◆ Task instructions:
The answer must consist of every line below that contains the word "computer".

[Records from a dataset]

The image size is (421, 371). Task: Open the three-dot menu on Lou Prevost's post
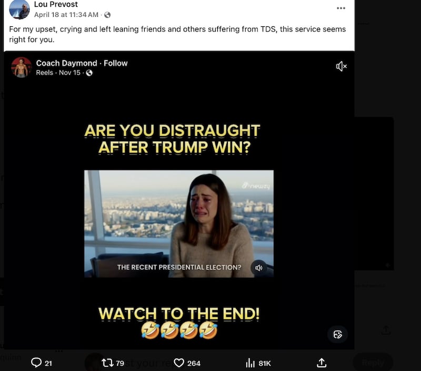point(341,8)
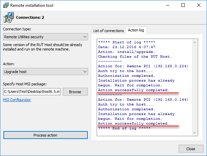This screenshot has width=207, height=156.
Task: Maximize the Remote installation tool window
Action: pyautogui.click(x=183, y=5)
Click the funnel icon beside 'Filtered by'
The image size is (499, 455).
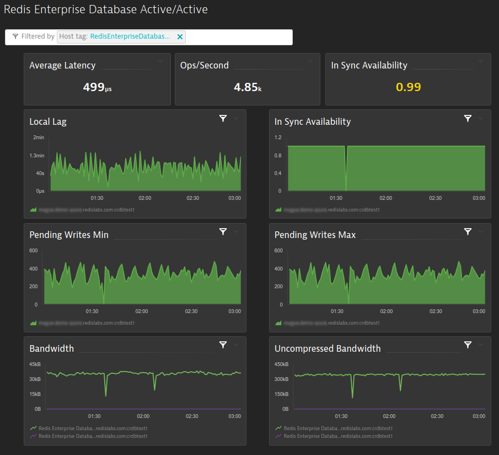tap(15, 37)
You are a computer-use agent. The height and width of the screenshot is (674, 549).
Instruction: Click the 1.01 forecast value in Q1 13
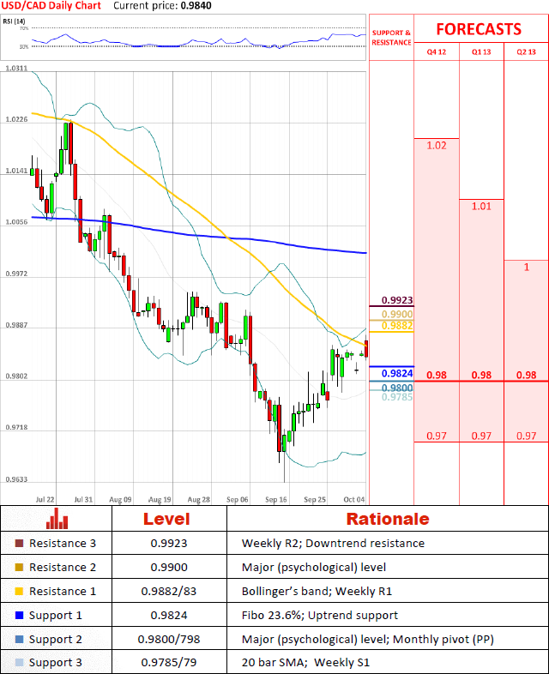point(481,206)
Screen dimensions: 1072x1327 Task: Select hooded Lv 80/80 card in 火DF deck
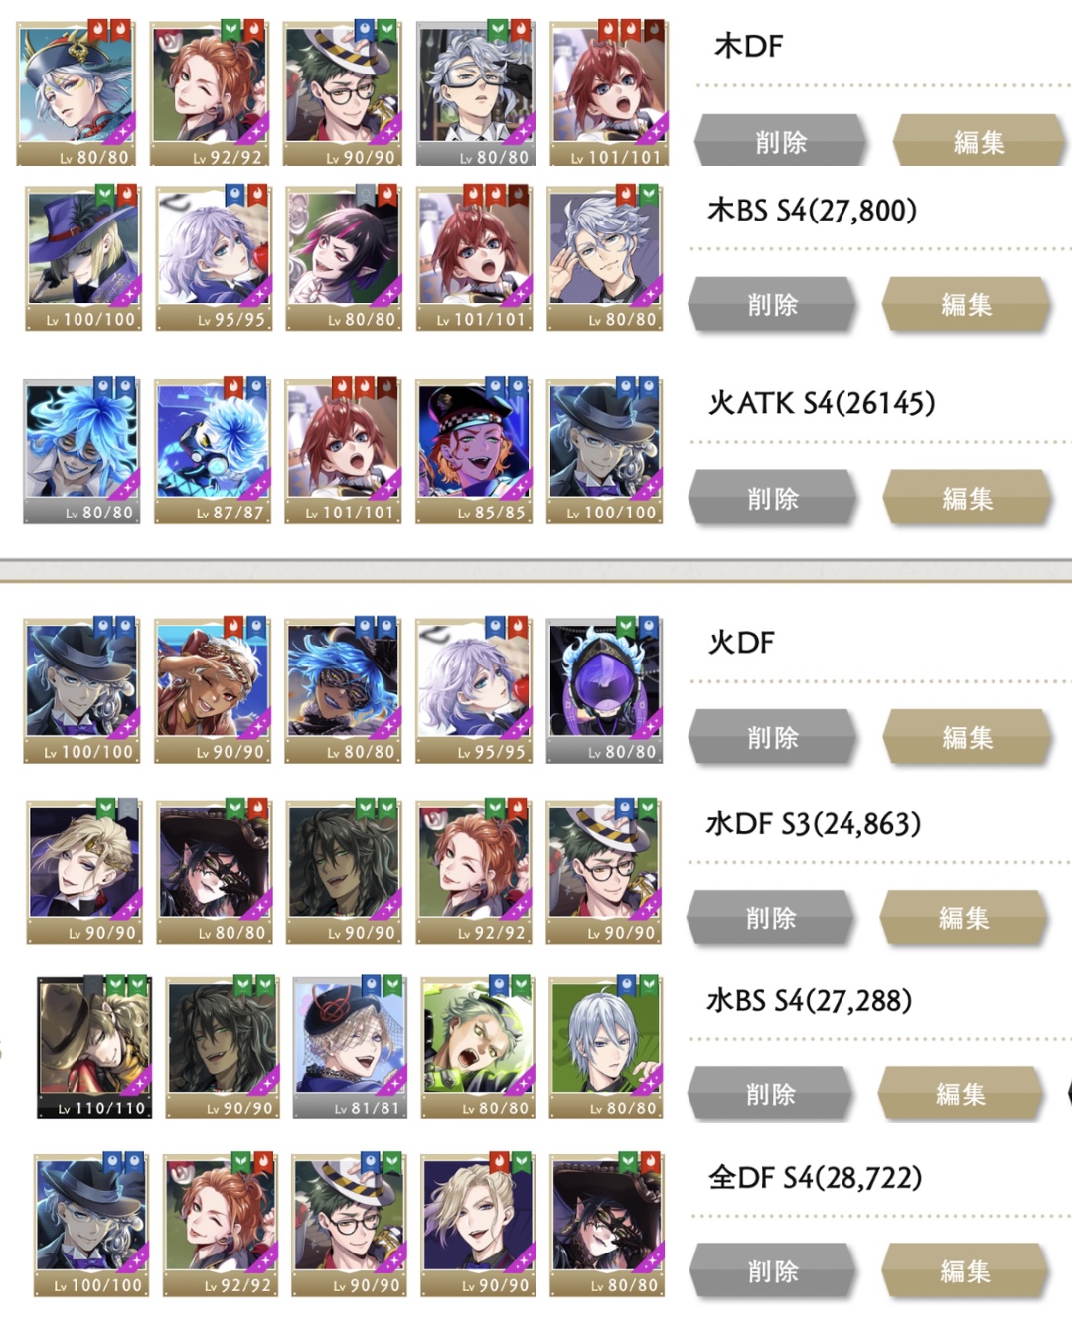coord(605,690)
==
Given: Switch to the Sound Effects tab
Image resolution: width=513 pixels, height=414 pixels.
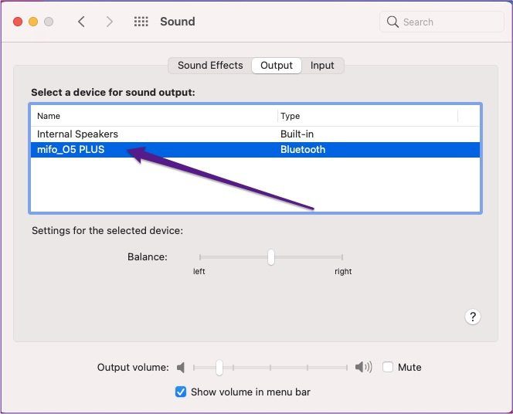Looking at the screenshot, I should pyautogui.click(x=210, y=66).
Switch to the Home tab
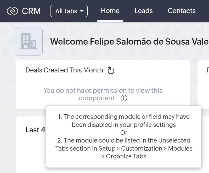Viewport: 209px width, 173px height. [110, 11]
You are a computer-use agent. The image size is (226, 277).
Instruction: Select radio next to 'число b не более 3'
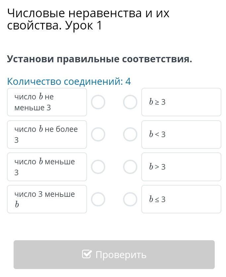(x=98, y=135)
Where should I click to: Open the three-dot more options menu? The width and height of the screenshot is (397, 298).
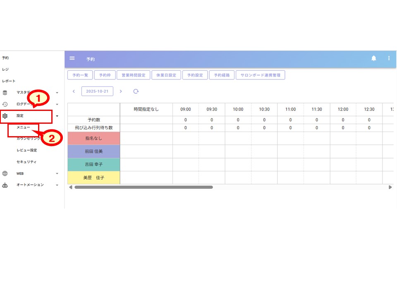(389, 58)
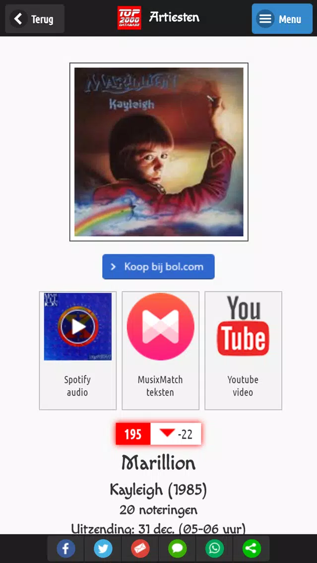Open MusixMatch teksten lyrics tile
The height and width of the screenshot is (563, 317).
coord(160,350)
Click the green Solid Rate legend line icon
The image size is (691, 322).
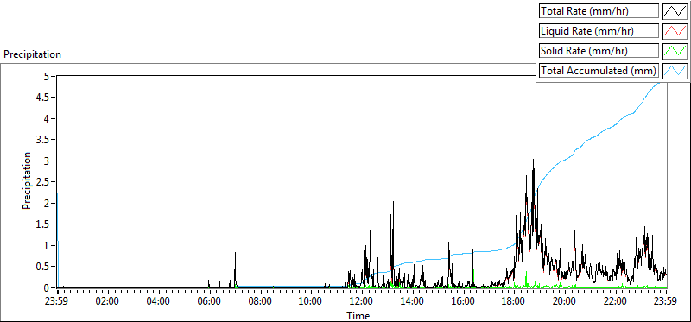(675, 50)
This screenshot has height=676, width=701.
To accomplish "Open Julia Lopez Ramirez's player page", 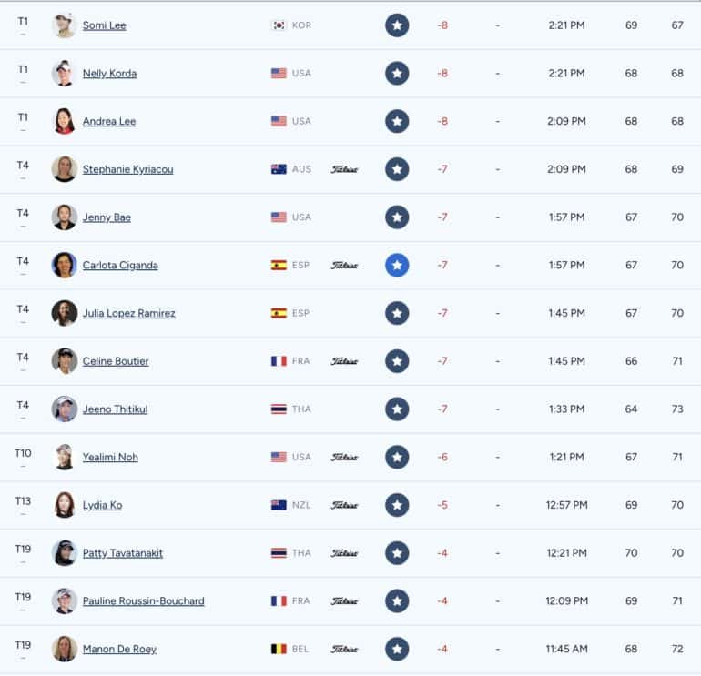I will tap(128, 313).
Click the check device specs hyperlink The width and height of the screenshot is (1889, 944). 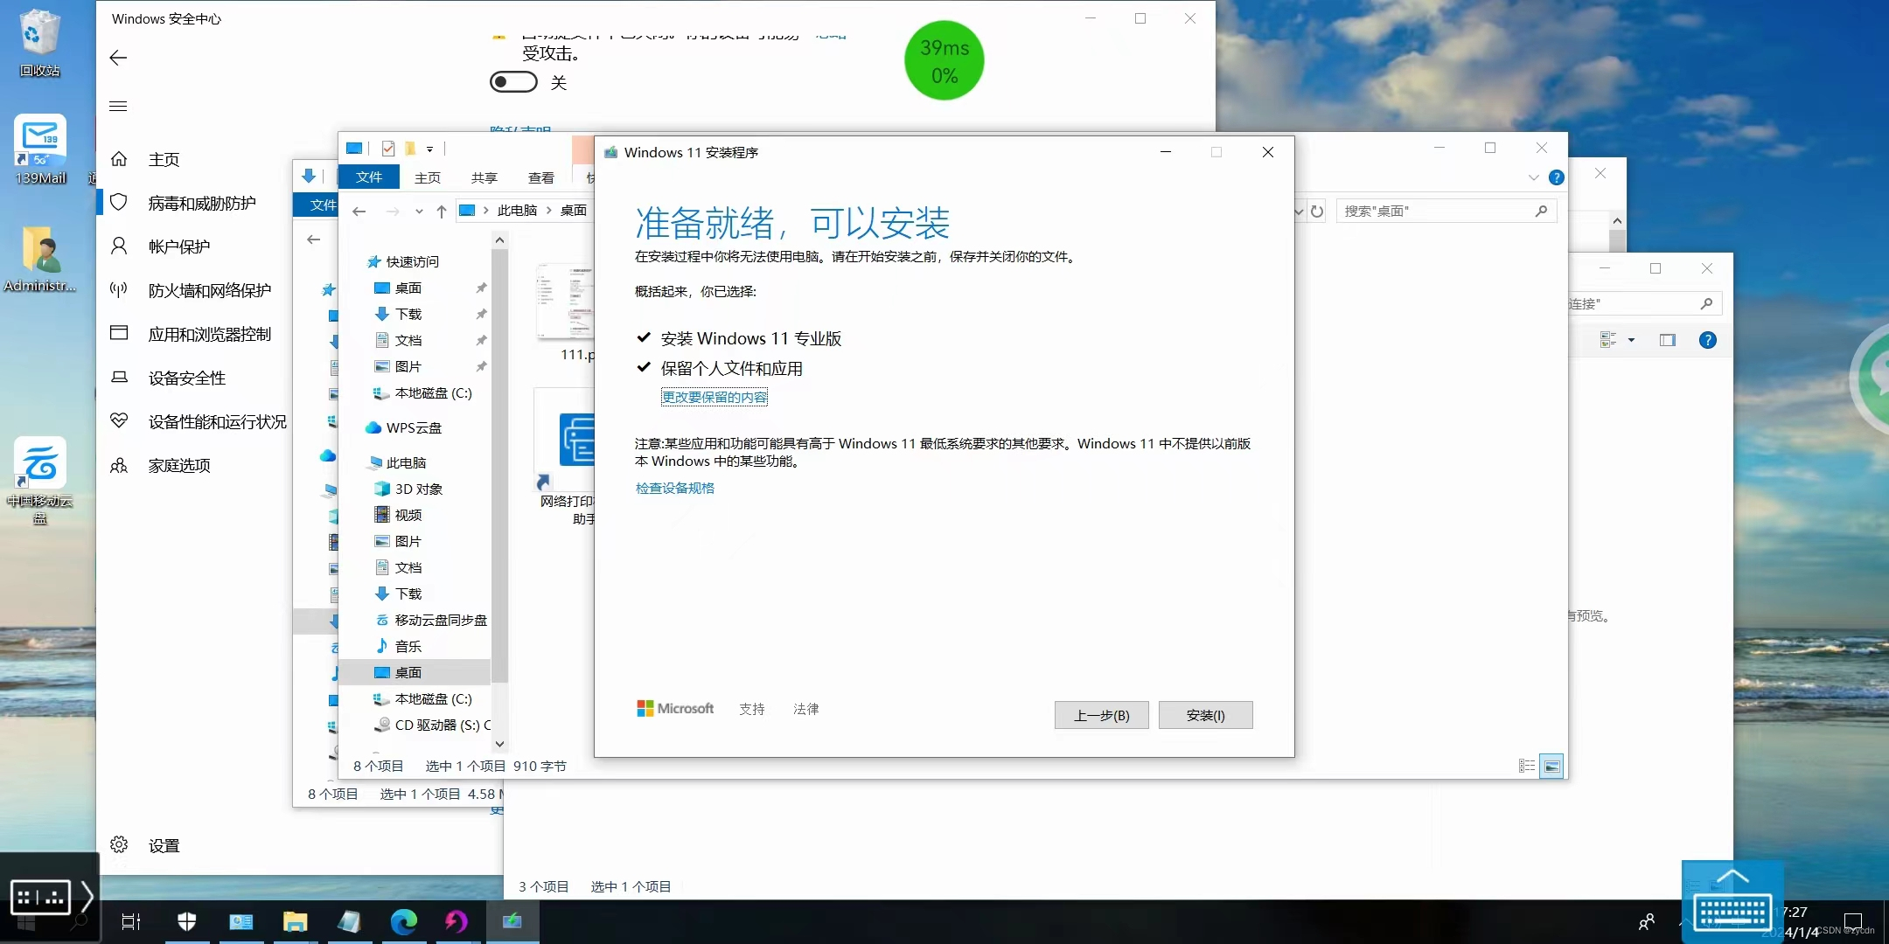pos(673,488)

◆ Exercise solution:
You are a computer-use agent. The height and width of the screenshot is (674, 549).
You are a computer-use agent. The image size is (226, 277).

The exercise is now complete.